Indeed the details need correcting Tim - I revisited Phayam in March and was just about to start a rewrite of this page when I saw your comments.
Thanks for the update.

I agree surf in the wet season does tend to get big at times, but because of the onshore winds all the stuff I've seen in the Andaman has been big sloppy rubbish. Okay for a muck around but forget any quality surfing.

Austin said...

Not a big mistake, but the photo you have up for Phayam Cottage is not of Phayam Cottage's swimming pool. Rather, it is a photo of PP Land's pool (you use the same photo twice, but only once correctly, when you use it for PP Land).

Again, not a big mistake, but I am just trying to help.

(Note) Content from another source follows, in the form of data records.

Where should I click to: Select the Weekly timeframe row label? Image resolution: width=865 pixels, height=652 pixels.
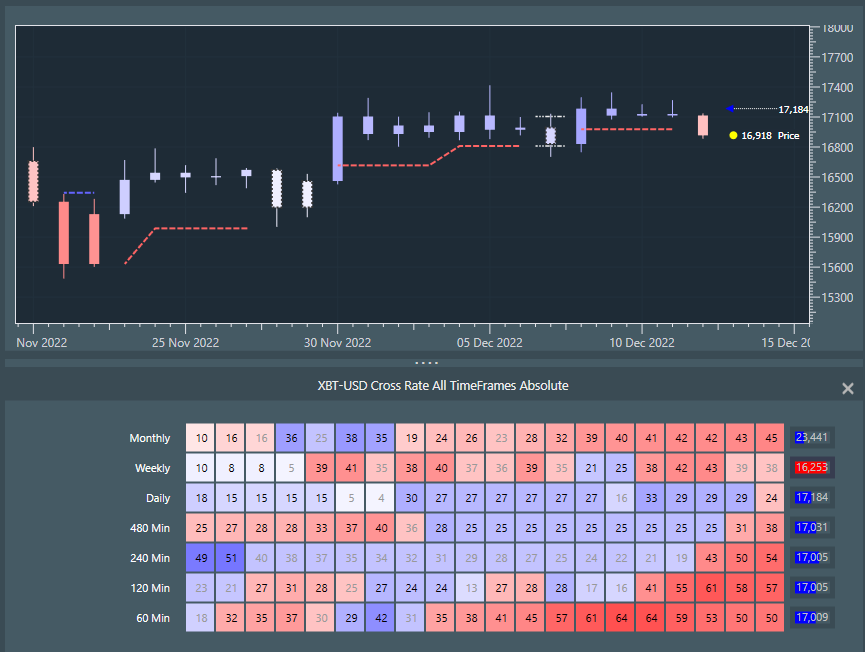(152, 468)
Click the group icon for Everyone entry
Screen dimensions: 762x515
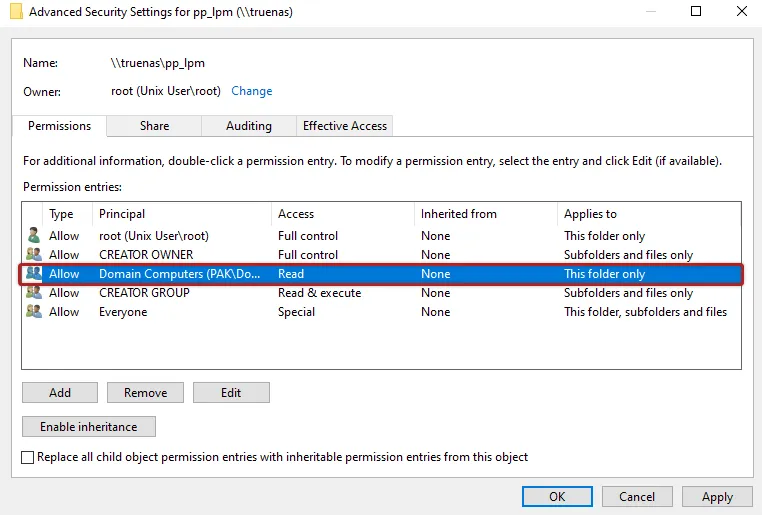pyautogui.click(x=34, y=312)

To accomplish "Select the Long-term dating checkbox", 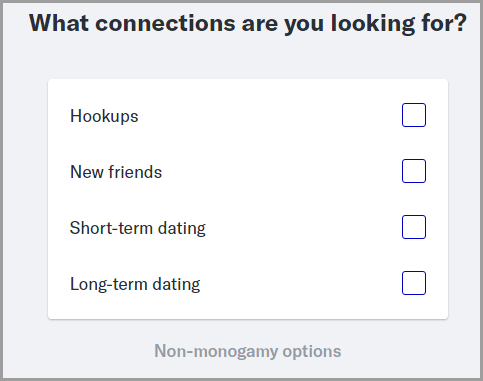I will [414, 283].
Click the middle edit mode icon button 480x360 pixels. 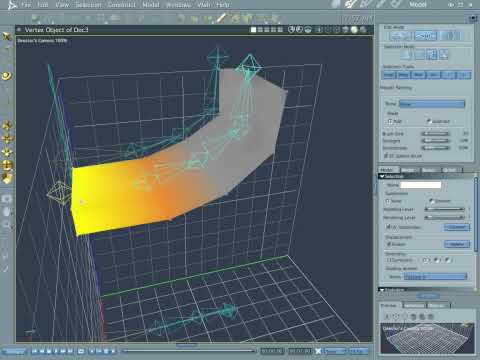tap(426, 36)
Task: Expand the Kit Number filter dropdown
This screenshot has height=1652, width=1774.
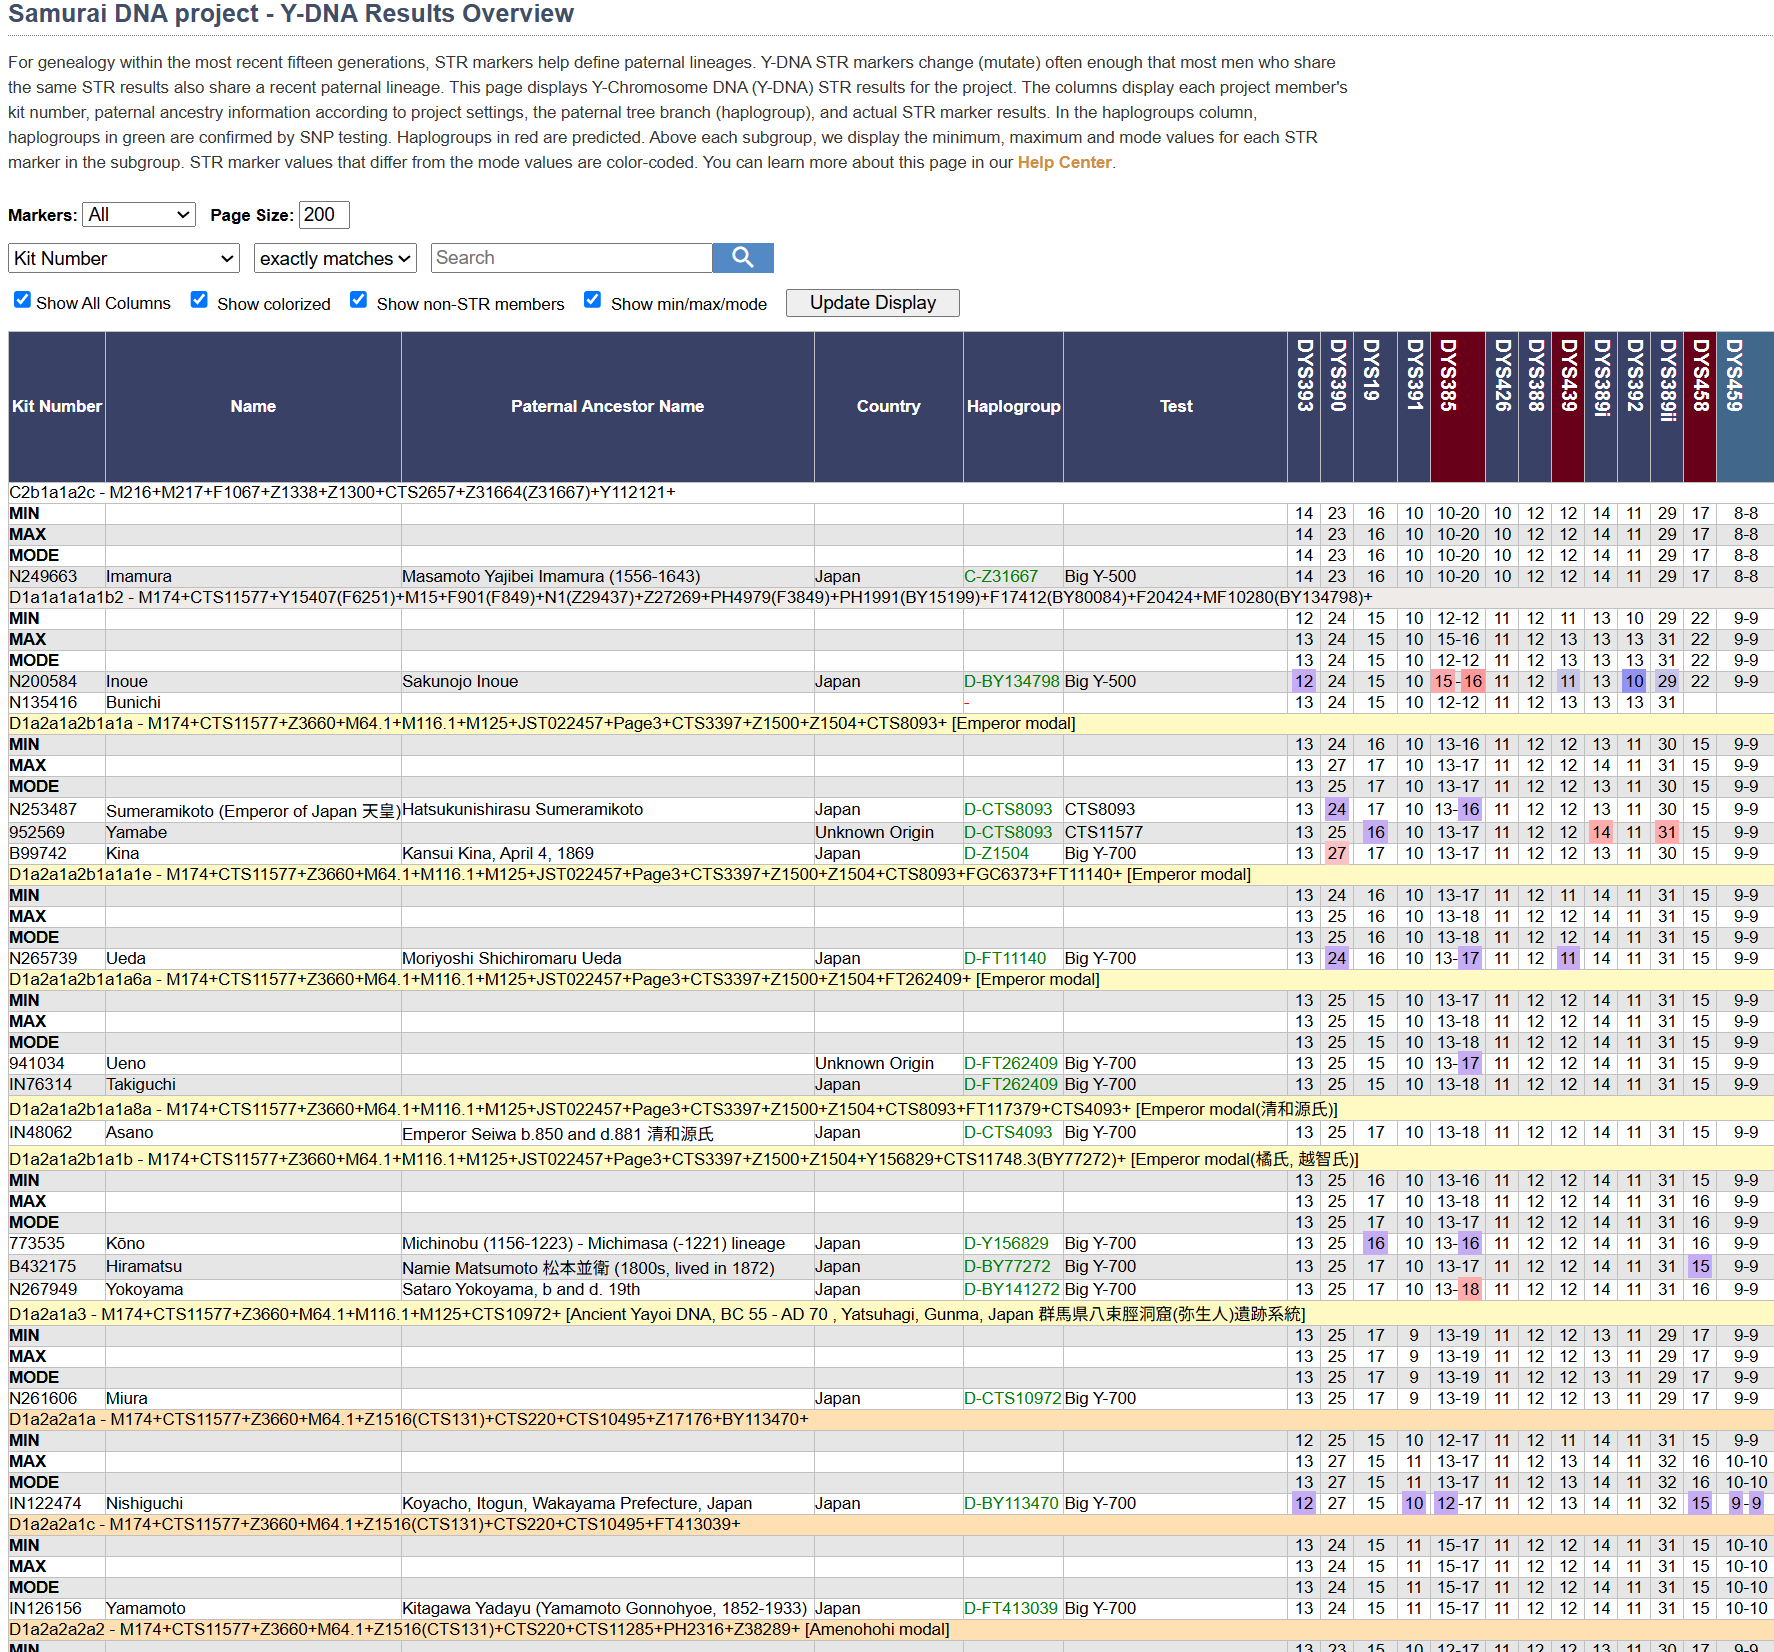Action: pyautogui.click(x=124, y=258)
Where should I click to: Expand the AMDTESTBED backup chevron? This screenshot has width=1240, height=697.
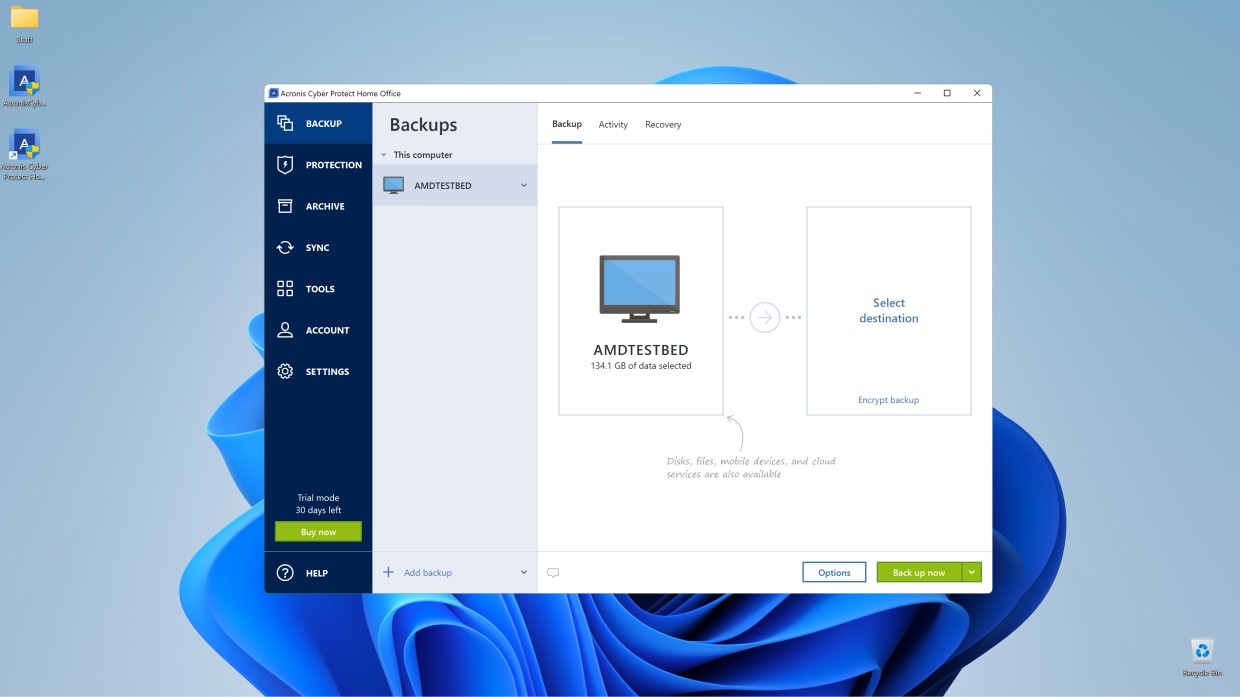pos(523,185)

Thank you so much for this blog!

tezza said...

Whoa! Thanks Austin - just corrected the situation. A look at the date shows how infrequently I check each blog page. Must do better.

Sbipk said...

Thank you nice article.
your next trip…Phuket is the best choice for you!!
I love here Hotels In Surin Beach This hotel is very nice clean and the people are friendly. VERY nice hotel with helpful staff.
And I really love white sand, crystal clear waters at Surin Beach too.
Thank again.

David Gendall said...

hi there - is malaria a problem on Koh Phayam? cheers

magdaicez said...

Dear Tezza,

Incredible job after all! Such a great source of information.

I would be greatfull for your suggestion about the place (beach) to stay for 5 nights in November. I will bring the group of 14 - mostly "first timers". We will come from Khao Sok therefore natural choice would be Ranong, Phuket, Krabi, Phang Nga, within reasonable distance. I considered Phuket area, Krabi area, Khao Lak and nearby islands like Phayam. The problem is these most beautiful beaches are either extremally crowded or extremally expensive. Well they people would like to stay close to white beach and crystal water with access to village or restaurants. This cannot be totally secluded - 5nights stay. What would you recommend?